Items from a data source
------

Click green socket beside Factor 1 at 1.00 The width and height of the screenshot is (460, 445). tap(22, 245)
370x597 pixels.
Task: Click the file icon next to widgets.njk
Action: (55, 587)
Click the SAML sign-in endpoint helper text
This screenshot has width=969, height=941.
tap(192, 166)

------

* **Task to complete**: Write out the records again, exactly as given.

* **Response to this task**:
Click green socket beside Factor 1 at 1.00 The width and height of the screenshot is (460, 445). tap(22, 245)
370x597 pixels.
Task: Click the file icon next to widgets.njk
Action: (55, 587)
Click the SAML sign-in endpoint helper text
This screenshot has width=969, height=941.
tap(192, 166)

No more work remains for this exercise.